Description of the task:
Please find each line in the items below that contains the word "width", and copy those lines.

Material:

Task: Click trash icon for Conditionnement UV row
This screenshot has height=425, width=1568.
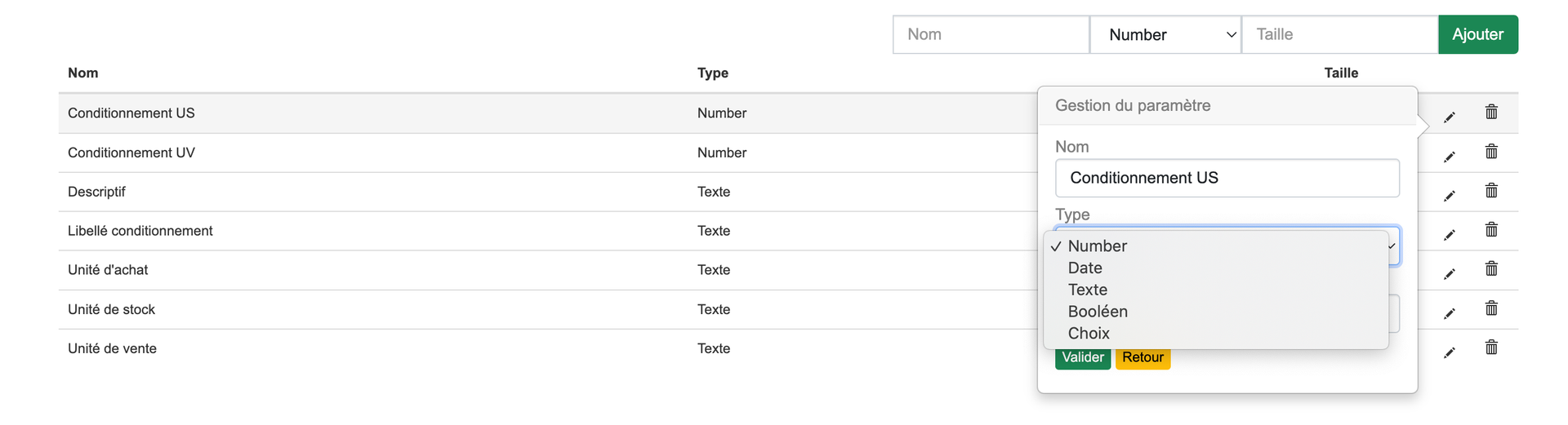Action: 1491,151
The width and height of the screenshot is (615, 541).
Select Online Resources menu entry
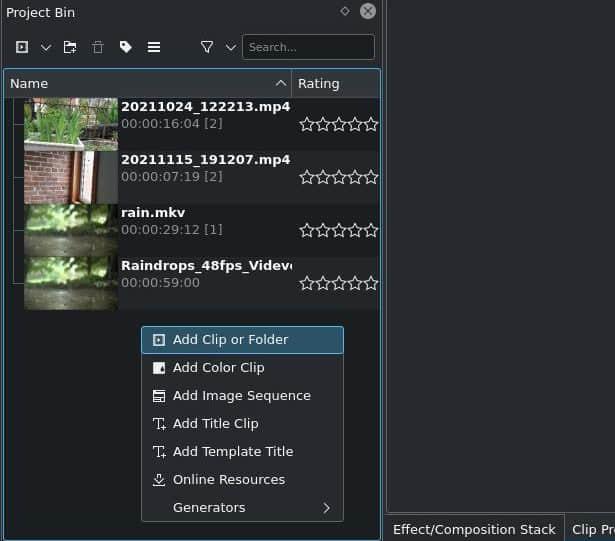click(x=229, y=480)
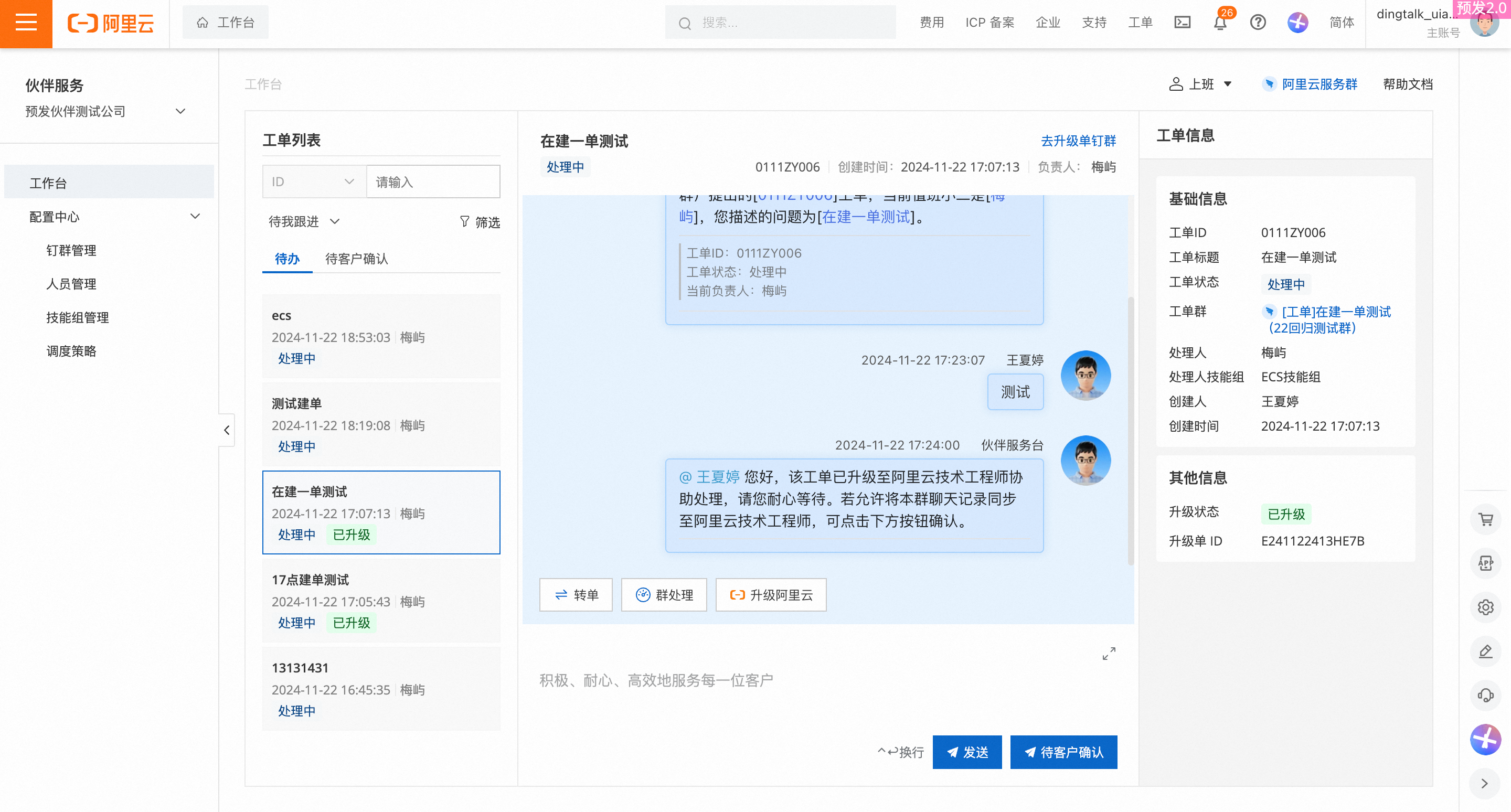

Full answer:
This screenshot has height=425, width=1568.
The width and height of the screenshot is (615, 541).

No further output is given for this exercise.